Viene da sé capire perché Toto Wolff – e non solo – stia spingendo affinché il nuovo corso motoristico slitti dal 2025 al 2026 anticipando l’uso dei bio-carburanti al 2024. Un accordo è lungi dall’essere stato trovato. Ma il tempo stringe perché non stiamo parlando di questioni marginali. E’ in ballo la definizione degli standard tecnici che saranno operativi per ben dieci anni. Nessuno dei protagonisti vuole cedere dalle sue posizioni. Il settennato di dominio tecnico di Mercedes AMG F1 è esplicativo della situazione: se arrivi con un vantaggio conoscitivo importante è maledettamente complesso per chi insegue recuperare terreno.

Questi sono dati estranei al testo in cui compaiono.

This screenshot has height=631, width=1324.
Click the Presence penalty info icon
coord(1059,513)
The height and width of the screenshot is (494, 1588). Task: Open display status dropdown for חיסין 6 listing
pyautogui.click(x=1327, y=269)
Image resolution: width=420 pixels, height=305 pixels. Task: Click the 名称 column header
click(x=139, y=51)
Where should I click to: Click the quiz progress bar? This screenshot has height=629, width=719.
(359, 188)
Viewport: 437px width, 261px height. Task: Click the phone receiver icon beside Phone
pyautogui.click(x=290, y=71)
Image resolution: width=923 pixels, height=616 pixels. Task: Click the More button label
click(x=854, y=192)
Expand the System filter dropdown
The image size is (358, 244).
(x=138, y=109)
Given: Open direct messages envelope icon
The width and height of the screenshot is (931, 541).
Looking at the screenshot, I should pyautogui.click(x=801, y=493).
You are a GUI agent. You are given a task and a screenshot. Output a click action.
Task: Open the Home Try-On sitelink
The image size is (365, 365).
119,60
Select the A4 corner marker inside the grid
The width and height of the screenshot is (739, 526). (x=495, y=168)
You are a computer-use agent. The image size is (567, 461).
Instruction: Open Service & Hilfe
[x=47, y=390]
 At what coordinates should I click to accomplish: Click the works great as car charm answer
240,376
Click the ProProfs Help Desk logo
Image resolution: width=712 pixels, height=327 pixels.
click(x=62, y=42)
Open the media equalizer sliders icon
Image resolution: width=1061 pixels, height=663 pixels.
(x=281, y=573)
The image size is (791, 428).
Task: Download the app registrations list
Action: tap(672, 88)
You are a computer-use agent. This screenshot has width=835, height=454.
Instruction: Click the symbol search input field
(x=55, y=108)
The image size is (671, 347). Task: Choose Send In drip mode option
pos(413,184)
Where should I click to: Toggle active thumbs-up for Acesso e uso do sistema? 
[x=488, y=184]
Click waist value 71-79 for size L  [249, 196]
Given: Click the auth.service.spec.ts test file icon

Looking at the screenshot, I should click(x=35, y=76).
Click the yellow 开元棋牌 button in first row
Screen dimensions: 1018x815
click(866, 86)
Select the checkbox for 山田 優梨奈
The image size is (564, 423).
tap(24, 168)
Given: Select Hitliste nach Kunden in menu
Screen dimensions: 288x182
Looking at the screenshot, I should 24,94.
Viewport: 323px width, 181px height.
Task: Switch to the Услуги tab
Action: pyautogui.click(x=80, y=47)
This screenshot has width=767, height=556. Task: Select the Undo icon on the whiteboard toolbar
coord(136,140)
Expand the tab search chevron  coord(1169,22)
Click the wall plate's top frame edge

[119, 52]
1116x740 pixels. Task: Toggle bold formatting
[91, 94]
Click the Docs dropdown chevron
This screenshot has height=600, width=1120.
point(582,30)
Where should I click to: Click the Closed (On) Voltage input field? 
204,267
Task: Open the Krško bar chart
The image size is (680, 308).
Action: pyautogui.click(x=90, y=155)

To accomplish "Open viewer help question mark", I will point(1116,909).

Specie in era di tetti di spesa e di sviluppi contingentati. La partita è molto più serrata di quanto si possa immaginare, lo sconto decisamente più feroce di quanto le espressioni fintamente distese dei protagonisti possano far intendere.

A breve sono previsti altri giri di incontri, ma la sensazione è che ci sarà ancora molto da duellare prima di arrivare alle necessaria sintesi finale. Liberty Media e FIA dovranno prendere il toro per le corna prima o poi. Sono loro, rispettivamente, i padroni del giocattolo e i regolamentatori della disciplina. Ci si aspetta che siano in grado di imporsi ai costruttori se questi continueranno questo estenuante tira e molla che serve a portare acqua al proprio mulino. Il futuro è dietro l’angolo, non c’è altre tempo da perdere.